Escape, Sweet Escape
I’ll be honest, there are lots of times when I am glad that whatever is wrong with me is largely undetectable on the outside. Sure, it can be isolating to feel like crap and slog through the day, trying to be “normal” and feeling so far from that. But there is a very real upside to this isolation: Escape.

Remember that rush of relief when the stomach-churning drop is over? That’s what I’m talking about. “Carefree” is not often a word associated with illness, but I’d say “caring much less” is a big part of it.
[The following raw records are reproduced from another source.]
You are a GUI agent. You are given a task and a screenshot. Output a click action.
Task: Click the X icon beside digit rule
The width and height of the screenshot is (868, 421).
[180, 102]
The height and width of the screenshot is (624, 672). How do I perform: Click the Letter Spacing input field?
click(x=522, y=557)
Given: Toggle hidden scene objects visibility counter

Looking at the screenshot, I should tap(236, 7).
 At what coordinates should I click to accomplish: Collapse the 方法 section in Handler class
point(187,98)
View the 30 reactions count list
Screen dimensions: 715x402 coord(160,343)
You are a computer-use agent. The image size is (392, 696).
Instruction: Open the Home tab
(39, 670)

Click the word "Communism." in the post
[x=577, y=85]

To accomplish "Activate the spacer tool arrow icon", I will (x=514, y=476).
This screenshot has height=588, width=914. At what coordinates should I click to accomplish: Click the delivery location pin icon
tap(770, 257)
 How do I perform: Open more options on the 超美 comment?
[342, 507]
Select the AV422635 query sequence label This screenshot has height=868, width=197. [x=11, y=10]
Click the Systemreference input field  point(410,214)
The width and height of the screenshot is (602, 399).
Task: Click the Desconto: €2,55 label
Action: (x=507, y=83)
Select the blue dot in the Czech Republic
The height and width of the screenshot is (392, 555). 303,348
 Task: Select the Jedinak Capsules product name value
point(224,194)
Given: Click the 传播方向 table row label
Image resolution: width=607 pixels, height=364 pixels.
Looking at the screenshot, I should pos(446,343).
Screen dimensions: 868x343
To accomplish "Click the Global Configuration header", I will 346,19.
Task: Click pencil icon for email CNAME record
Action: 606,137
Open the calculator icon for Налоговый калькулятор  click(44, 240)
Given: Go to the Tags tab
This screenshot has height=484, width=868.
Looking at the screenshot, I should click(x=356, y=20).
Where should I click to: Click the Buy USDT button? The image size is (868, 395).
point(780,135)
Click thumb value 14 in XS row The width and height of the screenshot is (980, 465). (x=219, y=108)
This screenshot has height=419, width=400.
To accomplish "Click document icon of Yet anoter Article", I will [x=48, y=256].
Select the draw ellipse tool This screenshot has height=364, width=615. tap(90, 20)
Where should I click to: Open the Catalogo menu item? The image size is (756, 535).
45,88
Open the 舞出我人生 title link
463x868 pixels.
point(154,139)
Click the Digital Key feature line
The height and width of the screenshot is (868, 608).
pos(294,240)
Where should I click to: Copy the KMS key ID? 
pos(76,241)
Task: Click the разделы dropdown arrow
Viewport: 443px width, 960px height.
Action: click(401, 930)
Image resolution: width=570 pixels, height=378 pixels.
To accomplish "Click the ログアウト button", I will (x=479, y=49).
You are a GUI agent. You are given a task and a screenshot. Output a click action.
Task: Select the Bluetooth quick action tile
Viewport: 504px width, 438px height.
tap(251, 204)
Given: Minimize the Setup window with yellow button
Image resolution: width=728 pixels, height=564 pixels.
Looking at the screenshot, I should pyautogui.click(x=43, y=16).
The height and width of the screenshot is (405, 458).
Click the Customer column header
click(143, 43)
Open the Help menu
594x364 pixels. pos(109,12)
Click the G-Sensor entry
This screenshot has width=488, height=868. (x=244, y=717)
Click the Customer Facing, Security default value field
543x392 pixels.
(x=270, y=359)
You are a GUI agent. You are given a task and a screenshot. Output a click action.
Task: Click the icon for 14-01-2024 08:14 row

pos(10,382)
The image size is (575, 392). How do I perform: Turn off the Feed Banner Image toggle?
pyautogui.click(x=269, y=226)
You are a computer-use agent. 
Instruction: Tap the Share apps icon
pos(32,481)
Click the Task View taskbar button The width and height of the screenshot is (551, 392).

If no one knows anything is wrong with me, then for a little while, whether it’s at work or out with friends or riding the train, I can suspend reality. Having chronic illnesses is only one part of who I am, but sometimes necessity dictates that it seeps over into the other roles I take on, too. I don’t want to always think about, talk about it, make decisions based on it, or be associated with it.

And luckily, I don’t have to. The public, non-patient persona is really important to me—and, I’d argue, anyone with any type of condition—because, quite simply, it allows me to define myself in so many ways that have nothing to do with illness. Illness is always there, obviously, but it’s in a back-seat role.

And Lastly, the Invisible Made Visible
There’s something else to uncover in this discussion, something that perhaps isn’t as obvious a theme as the first two: To the people who really matter (and the people whose opinions likewise really matter), there is no such thing as “invisible” illness.

My mother can tell just from looking at my eyes (Are they glassy and flat?) if I am having bad day. My husband knows from the tone in my voice from one single word—“hello”—if I am not doing well. Even at a distance, my father can tell from watching me take two steps how I’m feeling. My friends know the subtle difference between the “just me being me” cough and the “hmm, something’s brewing” cough, even if I’m not even coughing all that much or that loudly.

I know how important having that inner sanctum familiarity is. I can see the same signposts in the sick people I am closest to: the slackened gait of exhaustion, the subtle grimace of joint pain, the tempered tone of tiredness. To the people who know us best, there are always telltale signs, ones that no one else would notice. As long as we have people who can see beyond what’s seemingly invisible, we have what counts, and the ride seems so much more manageable.